● **Directions for this task**
Your answer must be a single number: how many lines in the records below contain the word "computer".

● **Records shown**
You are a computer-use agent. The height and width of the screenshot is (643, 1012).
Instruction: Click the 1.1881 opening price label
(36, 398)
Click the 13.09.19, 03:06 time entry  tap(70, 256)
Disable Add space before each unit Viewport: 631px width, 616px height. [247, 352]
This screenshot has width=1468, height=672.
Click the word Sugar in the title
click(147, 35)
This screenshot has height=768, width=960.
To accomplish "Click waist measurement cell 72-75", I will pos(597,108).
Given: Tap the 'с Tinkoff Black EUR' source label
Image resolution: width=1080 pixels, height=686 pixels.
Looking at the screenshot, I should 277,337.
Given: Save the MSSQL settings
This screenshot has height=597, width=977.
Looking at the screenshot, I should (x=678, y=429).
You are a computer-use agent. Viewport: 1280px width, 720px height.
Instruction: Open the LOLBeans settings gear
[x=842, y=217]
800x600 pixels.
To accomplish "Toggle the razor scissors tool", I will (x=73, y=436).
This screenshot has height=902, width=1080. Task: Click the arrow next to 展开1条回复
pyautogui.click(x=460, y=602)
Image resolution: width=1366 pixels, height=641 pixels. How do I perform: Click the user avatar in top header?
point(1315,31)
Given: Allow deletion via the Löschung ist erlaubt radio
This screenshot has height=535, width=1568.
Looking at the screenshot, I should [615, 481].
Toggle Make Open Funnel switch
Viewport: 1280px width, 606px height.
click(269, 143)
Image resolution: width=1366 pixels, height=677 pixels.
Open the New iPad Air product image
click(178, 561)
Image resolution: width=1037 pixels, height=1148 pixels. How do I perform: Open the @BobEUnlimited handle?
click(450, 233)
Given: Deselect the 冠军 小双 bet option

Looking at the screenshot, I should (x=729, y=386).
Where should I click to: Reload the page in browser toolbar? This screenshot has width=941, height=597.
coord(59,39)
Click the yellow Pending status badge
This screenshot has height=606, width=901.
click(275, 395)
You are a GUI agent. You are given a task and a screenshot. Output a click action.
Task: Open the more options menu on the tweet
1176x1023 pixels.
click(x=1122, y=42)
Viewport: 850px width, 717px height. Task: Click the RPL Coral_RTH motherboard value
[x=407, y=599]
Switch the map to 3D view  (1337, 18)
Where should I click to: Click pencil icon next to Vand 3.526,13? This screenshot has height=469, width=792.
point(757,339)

● **Response to this task**
2